Dictatorship Violences as Criminality?
The chronological approach offered by reviewing books that encompass varied state and nonstate violences and criminality, begins with dictatorships and systematic state violence justified in the name of “national security” from the 1960s to 1980s. James P. Brennan and Antonius C. G. M. Robben, in their distinct studies of the specific case of Argentine dictatorship violences, blur the categorizations of political, social, and criminal for distinguishing violences. Read together, dictatorship violences reveal the interactions between individual, social, and political (and political economy) dynamics, interests, and experiences. Still today, Argentina under democratic rule has not resolved the social damage of its past. Whether state terror is criminal violence is still disputed by many, with impacts on trust between state and society, as well as on the meaning of the “rule of law.”
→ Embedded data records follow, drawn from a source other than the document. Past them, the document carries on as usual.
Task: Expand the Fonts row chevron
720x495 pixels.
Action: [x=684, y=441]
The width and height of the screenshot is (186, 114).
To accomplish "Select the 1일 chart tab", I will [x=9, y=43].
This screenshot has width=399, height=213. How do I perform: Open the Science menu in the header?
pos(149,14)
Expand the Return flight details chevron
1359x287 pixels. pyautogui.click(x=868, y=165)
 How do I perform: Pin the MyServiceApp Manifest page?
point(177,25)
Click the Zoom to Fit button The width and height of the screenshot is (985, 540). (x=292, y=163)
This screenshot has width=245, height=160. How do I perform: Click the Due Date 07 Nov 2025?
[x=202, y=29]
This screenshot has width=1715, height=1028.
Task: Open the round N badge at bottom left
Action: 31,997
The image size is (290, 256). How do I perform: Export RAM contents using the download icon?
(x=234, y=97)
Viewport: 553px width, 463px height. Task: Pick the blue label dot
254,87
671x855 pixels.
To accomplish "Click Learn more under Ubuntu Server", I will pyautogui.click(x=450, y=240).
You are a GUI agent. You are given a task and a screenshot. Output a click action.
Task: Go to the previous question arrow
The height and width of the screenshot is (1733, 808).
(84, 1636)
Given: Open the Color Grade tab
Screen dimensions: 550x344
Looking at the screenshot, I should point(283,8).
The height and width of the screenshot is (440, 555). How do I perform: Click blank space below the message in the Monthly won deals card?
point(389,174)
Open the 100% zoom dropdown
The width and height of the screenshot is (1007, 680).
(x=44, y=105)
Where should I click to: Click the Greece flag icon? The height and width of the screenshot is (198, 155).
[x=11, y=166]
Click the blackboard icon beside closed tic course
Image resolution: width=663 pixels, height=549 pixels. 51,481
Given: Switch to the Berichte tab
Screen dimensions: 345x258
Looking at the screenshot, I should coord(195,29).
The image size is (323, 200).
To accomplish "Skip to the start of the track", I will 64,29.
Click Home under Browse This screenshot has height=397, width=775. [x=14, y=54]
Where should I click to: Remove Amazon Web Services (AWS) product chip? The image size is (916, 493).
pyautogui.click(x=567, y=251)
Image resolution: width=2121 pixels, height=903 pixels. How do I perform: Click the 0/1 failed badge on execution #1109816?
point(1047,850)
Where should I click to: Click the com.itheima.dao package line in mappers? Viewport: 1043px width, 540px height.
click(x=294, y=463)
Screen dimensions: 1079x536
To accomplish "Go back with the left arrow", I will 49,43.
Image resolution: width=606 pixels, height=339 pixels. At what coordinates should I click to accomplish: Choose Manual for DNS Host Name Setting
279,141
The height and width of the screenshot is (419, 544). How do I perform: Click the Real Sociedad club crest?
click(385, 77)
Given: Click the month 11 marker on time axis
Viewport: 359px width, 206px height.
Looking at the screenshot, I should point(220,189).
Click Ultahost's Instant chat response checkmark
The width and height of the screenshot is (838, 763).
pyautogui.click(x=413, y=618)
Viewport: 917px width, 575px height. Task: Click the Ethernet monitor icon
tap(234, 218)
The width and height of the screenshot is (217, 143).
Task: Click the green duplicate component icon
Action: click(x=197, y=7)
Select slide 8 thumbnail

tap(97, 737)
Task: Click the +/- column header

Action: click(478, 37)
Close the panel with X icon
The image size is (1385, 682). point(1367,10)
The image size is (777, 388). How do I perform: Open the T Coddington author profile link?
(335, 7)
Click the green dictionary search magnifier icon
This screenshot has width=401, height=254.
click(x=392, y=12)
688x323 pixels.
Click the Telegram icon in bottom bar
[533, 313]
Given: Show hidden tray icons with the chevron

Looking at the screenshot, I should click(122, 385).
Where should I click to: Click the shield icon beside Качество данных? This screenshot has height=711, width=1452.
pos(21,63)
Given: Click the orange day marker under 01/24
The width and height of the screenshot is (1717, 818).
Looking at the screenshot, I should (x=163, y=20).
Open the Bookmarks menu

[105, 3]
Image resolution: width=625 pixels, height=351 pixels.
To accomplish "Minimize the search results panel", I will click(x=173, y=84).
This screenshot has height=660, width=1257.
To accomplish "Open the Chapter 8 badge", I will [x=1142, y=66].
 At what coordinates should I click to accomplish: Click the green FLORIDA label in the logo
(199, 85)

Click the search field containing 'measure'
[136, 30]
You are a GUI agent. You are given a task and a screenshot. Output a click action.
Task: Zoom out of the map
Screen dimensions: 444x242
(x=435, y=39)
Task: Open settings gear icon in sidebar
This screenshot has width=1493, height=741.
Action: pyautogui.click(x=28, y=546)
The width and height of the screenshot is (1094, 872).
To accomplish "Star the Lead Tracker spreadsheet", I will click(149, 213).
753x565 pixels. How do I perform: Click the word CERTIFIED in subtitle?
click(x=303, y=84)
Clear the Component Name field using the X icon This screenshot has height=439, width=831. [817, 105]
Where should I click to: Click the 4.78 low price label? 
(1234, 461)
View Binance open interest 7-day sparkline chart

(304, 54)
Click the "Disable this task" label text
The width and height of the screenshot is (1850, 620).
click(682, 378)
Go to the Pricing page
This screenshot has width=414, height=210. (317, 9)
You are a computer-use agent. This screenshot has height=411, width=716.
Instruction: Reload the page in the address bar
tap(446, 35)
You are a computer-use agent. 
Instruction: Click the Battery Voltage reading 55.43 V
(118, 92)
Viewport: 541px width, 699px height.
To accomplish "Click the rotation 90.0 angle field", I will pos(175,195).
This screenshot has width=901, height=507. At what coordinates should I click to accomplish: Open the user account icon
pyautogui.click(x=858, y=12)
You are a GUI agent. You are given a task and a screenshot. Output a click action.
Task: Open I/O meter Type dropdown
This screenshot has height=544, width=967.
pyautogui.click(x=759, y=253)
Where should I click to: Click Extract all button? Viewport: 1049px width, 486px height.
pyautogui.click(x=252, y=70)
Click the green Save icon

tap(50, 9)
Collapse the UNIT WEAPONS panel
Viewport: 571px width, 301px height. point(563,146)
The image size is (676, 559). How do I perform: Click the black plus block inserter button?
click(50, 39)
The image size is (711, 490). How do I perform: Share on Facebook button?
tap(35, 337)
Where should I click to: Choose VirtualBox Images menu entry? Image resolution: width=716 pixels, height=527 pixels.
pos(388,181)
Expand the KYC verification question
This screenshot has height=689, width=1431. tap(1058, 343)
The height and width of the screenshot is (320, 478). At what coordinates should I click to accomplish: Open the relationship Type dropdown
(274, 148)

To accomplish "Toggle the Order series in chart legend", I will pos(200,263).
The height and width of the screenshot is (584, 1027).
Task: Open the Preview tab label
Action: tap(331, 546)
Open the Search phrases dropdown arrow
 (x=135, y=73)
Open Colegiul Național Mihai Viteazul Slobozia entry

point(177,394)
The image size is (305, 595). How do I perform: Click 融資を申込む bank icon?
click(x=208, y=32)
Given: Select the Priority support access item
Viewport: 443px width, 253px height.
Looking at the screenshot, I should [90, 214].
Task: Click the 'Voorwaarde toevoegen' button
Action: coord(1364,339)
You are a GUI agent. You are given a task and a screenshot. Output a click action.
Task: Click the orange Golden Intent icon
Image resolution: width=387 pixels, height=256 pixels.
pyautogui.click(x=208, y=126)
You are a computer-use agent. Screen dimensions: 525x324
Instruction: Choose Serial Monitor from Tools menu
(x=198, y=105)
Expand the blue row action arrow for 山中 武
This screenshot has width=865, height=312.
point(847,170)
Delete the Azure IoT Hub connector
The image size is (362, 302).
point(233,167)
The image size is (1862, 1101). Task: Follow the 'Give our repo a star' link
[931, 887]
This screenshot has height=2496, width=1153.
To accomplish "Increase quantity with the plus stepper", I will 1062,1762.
Focusing on Cordoba, Brennan explores the varied manifestations of political violence, dating from the military government of General Juan Carlos Onganía in 1966. A generation of youth were inspired by Cuba, as is well known. Following the Cordobazo, the massive social protest against the Onganía government, the turn to armed struggle grew. In Cordoba, the university was the heart of the revolutionary ideas of the epoch. Others were radicalized by the repressive responses of the army to student and worker activism, violent or not. The military apparatus gained an institutional raison d’être in reacting to this armed and unarmed activism, disproportionately to the actual threat. Brennan discusses the nature of this military apparatus. Its officer corps was of urban middle-class, Italian or Spanish migrant origin, Roman Catholic, with a high degree of intermarriage and residential segregation. The social background of officers contrasted greatly with that of conscripts, who better reflected the ethnic and class diversity of the country (55). Over one hundred conscripts were among the disappeared.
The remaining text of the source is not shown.